What is required: In the records below, count every line containing "button". Reply with the number only.

Data excerpts:
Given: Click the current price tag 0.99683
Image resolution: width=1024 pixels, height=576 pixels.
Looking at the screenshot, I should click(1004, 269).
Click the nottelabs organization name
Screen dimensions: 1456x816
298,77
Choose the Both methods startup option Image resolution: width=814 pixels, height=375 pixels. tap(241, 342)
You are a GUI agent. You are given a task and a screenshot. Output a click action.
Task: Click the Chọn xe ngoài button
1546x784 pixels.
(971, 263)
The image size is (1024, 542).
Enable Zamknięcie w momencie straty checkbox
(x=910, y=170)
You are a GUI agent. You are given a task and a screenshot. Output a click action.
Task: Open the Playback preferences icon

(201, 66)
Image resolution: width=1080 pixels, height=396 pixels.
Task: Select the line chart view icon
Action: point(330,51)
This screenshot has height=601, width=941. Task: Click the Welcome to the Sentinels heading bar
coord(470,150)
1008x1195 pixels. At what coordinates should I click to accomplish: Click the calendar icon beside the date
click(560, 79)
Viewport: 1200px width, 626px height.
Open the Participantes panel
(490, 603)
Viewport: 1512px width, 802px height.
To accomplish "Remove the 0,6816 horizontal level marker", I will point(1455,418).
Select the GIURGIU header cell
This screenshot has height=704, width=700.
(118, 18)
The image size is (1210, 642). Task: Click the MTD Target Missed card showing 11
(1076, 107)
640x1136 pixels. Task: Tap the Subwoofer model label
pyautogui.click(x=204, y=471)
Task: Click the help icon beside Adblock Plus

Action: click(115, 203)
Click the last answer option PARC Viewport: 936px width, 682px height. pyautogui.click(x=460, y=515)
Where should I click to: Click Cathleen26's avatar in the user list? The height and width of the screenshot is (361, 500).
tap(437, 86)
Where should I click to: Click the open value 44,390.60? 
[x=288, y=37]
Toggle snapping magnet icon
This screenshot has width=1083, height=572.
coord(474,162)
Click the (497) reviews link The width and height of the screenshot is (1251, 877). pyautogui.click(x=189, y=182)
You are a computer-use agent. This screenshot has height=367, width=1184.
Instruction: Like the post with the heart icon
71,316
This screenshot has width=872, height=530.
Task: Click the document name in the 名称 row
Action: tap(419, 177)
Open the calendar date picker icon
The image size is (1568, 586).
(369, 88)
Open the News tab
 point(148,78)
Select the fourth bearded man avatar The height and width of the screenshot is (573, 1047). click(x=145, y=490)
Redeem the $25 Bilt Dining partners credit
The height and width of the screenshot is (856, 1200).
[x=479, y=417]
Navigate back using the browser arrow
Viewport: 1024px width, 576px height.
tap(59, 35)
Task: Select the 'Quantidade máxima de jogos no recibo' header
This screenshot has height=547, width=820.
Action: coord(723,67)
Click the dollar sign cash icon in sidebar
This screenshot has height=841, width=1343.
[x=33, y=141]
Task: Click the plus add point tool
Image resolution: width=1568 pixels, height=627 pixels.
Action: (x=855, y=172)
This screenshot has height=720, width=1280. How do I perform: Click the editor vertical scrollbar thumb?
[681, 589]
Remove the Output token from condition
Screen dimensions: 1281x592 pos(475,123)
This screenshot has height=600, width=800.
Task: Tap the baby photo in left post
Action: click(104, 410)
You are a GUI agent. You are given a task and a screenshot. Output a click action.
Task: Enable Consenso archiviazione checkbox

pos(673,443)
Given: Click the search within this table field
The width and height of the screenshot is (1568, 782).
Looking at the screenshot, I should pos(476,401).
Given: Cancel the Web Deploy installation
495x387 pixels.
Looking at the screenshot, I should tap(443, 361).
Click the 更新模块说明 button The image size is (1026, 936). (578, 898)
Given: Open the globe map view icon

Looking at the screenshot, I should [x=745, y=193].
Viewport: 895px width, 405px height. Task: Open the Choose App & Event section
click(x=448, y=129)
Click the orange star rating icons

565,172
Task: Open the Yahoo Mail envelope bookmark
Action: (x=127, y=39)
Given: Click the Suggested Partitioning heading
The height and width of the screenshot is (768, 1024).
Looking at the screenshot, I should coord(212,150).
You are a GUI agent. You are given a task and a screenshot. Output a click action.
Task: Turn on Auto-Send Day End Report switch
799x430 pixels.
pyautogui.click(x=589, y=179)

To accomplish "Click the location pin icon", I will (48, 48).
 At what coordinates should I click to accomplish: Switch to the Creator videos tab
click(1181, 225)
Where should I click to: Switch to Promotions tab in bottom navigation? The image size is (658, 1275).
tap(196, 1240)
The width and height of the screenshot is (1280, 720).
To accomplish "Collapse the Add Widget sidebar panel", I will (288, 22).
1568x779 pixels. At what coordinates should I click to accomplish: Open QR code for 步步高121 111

Response for this exercise: 2